*** RAW RECORDS ***
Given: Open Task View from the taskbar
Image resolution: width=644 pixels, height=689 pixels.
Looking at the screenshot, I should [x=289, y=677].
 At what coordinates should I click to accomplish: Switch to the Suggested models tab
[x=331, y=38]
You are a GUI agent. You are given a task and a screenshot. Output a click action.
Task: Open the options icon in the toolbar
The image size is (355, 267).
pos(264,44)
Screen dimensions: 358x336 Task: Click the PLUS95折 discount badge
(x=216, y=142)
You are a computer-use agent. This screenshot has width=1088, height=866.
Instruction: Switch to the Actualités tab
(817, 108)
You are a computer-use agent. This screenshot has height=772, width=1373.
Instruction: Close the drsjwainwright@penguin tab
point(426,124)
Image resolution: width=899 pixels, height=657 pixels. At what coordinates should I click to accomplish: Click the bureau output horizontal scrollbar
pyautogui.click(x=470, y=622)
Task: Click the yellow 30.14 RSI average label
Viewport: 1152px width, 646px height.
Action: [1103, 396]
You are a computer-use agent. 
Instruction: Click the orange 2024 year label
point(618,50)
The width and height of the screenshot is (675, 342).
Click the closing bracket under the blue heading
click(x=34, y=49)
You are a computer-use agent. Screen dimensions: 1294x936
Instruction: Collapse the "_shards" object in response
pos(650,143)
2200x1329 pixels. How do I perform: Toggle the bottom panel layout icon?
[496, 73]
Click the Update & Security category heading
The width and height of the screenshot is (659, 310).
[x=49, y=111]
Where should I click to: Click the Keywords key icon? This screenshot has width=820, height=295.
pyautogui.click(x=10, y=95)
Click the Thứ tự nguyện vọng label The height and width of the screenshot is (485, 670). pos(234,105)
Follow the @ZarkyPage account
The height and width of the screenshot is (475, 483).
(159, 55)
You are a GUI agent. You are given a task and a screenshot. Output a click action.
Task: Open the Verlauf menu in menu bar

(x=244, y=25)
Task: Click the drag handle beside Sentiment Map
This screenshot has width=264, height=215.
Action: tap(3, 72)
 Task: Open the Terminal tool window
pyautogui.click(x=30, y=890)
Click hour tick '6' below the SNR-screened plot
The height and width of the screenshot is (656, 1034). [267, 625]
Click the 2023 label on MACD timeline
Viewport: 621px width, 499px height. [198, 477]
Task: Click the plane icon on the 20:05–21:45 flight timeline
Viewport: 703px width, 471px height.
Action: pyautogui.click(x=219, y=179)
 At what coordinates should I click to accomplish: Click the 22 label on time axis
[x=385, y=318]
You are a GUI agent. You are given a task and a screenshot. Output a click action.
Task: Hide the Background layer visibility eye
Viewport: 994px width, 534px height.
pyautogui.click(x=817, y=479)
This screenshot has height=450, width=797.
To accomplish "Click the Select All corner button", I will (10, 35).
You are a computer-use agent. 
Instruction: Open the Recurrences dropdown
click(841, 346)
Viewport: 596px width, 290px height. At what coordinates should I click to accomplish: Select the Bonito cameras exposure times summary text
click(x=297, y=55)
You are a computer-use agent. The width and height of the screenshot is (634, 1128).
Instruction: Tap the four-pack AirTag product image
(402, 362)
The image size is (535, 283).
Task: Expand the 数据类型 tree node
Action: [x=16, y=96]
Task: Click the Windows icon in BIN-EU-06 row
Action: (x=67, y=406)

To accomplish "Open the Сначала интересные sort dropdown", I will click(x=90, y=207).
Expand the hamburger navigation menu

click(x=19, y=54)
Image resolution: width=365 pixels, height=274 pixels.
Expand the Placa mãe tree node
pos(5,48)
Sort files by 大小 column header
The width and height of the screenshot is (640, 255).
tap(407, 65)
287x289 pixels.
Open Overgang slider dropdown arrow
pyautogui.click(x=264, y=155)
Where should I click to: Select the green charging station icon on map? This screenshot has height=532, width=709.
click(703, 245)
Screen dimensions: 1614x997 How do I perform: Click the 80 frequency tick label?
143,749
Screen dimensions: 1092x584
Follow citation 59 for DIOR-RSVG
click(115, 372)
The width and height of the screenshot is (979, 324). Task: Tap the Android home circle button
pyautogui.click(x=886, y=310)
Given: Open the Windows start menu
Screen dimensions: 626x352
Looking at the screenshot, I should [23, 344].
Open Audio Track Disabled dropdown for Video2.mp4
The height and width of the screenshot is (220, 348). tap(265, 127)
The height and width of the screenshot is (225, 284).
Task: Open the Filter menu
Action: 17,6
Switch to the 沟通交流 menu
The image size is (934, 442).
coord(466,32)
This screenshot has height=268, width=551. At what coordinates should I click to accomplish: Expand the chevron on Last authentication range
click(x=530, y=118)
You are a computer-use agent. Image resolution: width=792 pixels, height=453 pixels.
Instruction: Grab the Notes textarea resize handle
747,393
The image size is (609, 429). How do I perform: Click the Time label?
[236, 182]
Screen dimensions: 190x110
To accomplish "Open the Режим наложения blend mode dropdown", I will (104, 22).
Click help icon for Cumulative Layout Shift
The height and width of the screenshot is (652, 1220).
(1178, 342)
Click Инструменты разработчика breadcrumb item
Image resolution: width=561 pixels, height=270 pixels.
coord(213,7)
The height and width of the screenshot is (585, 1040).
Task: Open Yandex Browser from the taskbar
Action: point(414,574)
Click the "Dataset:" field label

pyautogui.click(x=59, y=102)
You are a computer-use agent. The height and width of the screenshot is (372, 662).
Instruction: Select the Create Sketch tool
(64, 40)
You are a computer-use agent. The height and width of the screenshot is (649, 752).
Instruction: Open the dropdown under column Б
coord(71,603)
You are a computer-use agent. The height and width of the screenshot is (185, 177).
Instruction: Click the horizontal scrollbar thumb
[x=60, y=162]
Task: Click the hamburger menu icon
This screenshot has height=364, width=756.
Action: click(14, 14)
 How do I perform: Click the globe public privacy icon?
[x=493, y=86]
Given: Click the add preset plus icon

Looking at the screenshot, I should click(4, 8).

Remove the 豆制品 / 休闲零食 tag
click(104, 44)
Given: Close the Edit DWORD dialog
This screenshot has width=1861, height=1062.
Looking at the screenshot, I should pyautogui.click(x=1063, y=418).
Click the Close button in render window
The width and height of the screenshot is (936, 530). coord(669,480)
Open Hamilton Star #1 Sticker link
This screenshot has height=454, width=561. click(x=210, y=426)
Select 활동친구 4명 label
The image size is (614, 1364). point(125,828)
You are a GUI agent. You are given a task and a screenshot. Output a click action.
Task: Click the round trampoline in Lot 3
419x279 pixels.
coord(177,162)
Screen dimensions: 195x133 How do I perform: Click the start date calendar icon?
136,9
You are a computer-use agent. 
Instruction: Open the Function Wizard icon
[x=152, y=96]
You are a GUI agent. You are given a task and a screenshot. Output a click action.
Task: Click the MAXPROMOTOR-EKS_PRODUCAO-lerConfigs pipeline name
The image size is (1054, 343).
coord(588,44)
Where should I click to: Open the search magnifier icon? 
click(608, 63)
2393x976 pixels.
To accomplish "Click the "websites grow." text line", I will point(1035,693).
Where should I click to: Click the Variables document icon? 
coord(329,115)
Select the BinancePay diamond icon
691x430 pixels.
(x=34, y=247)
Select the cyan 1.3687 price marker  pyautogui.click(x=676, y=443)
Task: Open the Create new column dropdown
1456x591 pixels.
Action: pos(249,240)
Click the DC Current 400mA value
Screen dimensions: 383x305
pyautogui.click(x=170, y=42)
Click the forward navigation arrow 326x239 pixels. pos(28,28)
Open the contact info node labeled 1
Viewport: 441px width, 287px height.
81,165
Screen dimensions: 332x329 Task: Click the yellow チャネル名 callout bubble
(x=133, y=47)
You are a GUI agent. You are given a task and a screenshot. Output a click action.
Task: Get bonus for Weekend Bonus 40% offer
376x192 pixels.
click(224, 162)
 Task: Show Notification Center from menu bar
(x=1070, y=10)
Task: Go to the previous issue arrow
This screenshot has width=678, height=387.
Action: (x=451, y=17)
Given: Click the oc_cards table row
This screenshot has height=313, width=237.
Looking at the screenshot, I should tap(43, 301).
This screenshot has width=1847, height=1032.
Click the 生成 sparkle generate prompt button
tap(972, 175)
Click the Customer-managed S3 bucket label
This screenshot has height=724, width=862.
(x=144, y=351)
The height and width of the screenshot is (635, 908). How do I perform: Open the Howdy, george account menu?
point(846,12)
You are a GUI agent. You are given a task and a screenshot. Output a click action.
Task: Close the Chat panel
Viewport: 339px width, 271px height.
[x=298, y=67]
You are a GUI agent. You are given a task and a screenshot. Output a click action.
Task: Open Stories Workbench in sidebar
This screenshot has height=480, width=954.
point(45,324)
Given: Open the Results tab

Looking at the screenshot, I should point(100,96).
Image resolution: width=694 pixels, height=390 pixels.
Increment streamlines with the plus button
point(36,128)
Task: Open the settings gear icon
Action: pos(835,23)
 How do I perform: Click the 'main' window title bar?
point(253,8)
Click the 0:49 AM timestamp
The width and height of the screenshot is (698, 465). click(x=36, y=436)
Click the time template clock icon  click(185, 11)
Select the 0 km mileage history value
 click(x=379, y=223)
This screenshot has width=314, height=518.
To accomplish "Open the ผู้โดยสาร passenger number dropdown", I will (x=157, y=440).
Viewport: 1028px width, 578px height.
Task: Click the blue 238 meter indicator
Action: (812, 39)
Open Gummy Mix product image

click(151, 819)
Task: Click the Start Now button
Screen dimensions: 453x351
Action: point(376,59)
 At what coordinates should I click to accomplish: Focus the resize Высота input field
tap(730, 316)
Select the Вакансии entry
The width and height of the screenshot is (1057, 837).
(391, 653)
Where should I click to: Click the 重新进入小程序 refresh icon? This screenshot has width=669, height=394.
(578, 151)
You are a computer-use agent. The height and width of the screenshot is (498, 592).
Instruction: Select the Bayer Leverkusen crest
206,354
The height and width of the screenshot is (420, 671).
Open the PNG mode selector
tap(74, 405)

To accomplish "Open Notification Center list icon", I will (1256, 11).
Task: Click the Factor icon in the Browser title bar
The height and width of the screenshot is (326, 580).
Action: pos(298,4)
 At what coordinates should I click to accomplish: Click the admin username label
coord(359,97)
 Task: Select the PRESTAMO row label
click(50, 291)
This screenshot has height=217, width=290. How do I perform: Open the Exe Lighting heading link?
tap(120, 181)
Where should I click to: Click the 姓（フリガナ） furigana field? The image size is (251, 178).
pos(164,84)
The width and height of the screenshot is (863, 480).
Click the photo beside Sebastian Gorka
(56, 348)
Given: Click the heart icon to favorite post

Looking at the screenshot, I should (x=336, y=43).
***
WHAT IS REQUIRED - Convert the records from the line containing "Task: Go to the previous issue arrow" through the line containing "[x=298, y=67]", both included, into a JSON list of strings with one string per line, leaving out blank lines.

CORRECT RESULT -
[
  "Task: Go to the previous issue arrow",
  "This screenshot has width=678, height=387.",
  "Action: (x=451, y=17)",
  "Given: Click the oc_cards table row",
  "This screenshot has height=313, width=237.",
  "Looking at the screenshot, I should tap(43, 301).",
  "This screenshot has width=1847, height=1032.",
  "Click the 生成 sparkle generate prompt button",
  "tap(972, 175)",
  "Click the Customer-managed S3 bucket label",
  "This screenshot has height=724, width=862.",
  "(x=144, y=351)",
  "The height and width of the screenshot is (635, 908). How do I perform: Open the Howdy, george account menu?",
  "point(846,12)",
  "You are a GUI agent. You are given a task and a screenshot. Output a click action.",
  "Task: Close the Chat panel",
  "Viewport: 339px width, 271px height.",
  "[x=298, y=67]"
]